_TO DO_
Please give the number of lines below that contain the string "label", treating uppercase and lowercase as different. Reply with that number only.

_TASK DATA_
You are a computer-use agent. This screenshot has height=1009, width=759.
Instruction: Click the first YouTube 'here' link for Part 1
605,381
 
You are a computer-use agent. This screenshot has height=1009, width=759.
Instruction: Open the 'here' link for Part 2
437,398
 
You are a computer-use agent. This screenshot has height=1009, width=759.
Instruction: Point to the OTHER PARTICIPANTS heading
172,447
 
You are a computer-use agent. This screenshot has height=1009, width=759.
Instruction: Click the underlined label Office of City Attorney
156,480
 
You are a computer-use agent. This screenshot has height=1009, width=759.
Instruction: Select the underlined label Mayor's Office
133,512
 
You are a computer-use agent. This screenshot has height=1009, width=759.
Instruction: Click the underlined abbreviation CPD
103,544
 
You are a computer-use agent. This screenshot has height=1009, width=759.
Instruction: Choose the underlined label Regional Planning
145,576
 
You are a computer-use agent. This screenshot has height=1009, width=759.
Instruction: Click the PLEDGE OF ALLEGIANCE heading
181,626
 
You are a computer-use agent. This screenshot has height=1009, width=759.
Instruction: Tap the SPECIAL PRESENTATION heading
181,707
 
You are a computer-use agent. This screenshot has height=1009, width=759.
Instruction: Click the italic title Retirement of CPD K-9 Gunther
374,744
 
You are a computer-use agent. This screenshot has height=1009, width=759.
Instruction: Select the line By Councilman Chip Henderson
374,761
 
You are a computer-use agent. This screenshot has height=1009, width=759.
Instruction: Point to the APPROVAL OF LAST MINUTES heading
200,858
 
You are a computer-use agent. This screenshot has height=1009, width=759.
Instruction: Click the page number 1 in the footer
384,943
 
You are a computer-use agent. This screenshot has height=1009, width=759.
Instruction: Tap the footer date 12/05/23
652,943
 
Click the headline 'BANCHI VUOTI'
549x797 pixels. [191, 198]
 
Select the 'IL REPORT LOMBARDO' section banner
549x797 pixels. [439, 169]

_WORKED SOLUTION_
3